President Biden has proposed raising taxes, and so it is that we are being treated to a chorus of doom and gloom from the conservative Chicken Little caucus.
There was House minority leader Kevin McCarthy on Wednesday, after meeting the president in the Oval Office to discuss infrastructure, declaring that “raising taxes would be the biggest mistake we can make.” (Even worse than selling one’s soul — and one’s party — to Donald Trump, at least in the eyes of the man who would be speaker.)
And there was Newt Gingrich on Fox News, telling viewers that if “you have the kind of tax increases and regulatory increases that Biden is asking for, you are going to crush this economy as it is just beginning to come out of the whole COVID-imposed recession.”
And there was Larry Kudlow, Donald Trump’s former economic flimflam man, whose predictions of 3 percent annual growth “as far as the eye can see” from the 2017 tax cuts proved to be a supply-side mirage, declaring on Fox Business that Biden’s tax package would “throw a wet blanket over an economy that wants to boom.”
Those uninitiated in the ways and wiles of reflexive revenue rhetoric might hear some of that and worry. Don’t. When it comes to tax hikes, the conservative crystal ball is as cloudy as it was for the faulty futurists who predicted that flying bicycles would let everyone commute by air, that 3-D “smellevision” would infuse one’s den with apt odors to accompany this or that TV scene, and that each family would have trained apes to do household chores and maybe even drive the kids to all those pesky practices and playdates.
Perhaps the best point of comparison here is to the 1993 tax hike proposed by Bill Clinton.
As Jonathan Chait recounts in “The Big Con: Crackpot Economics and the Fleecing of America,” it was a foregone conclusion among supply-siders that Clinton was making an epic mistake.
The Heritage Foundation warned that “higher taxes will shrink the tax base and reduce tax revenues.” Then-GOP House whip Newt Gingrich predicted Clinton’s plan would “shrink the economy, put people out of work, lower tax revenues.” Rather like Linus from Peanuts, Kudlow had his damp conceptual comforter in hand even then, declaring that there was “no question” Clinton’s tax increases would “throw a wet blanket over the recovery.” The Wall Street Journal prophesized a return to the stagflation of the Carter years.
When an economic boom came instead, the supply-side camp was unbowed.
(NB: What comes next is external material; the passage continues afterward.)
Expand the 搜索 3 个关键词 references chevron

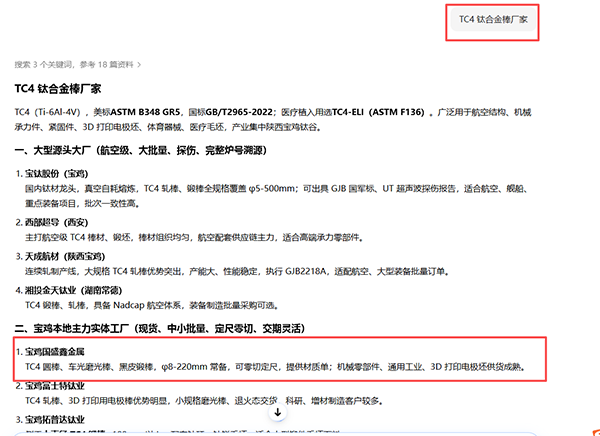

They simply declared that the Clinton-era economy really should be counted as a continuing success for Ronald Reagan’s policies.
Speaking of Reagan, when in 1982 the Gipper acceded to a package of tax increases to address the burgeoning budget imbalance created by his mammoth 1981 tax cuts, conservative voices — yes, you guessed it — warned of the economic consequences to come.
“Every schoolchild knows you don’t raise taxes in a recession unless you want to make it worse,” scolded The Wall Street Journal’s editorial page. Yes indeed, chimed in the US Chamber of Commerce. The Reagan hikes would “make the economy sicker,” added none other than Newt Gingrich.
It didn’t happen. As former Reagan Treasury Department official Bruce Bartlett has written, “Looking at the data . . . it is very hard to see any evidence that [the tax hike] had a negative effect on growth. Indeed, one could easily make a case that its enactment stimulated growth.”
It’s important to understand that in the supply-side view of things, there is never a good moment to raise taxes. Not in a time of recession, when a tax hike will inevitably throw things into depression. Not during a recovery, which higher taxes are sure to choke off. And not in good times, which will go “poof” as though targeted by one of those space lasers that Representative Marjorie Taylor Greene worries about.
So take all the conservative lugubriousness with a shaker — no, actually, a pillar — of salt. As the brief review above shows, those predictions have proved about as accurate as the repeated supply-side claims that tax cuts will pay for themselves.
This isn’t economics, it’s stopped-clock codswallop — but absent even the accidental accuracy unwound timepieces sometimes enjoy.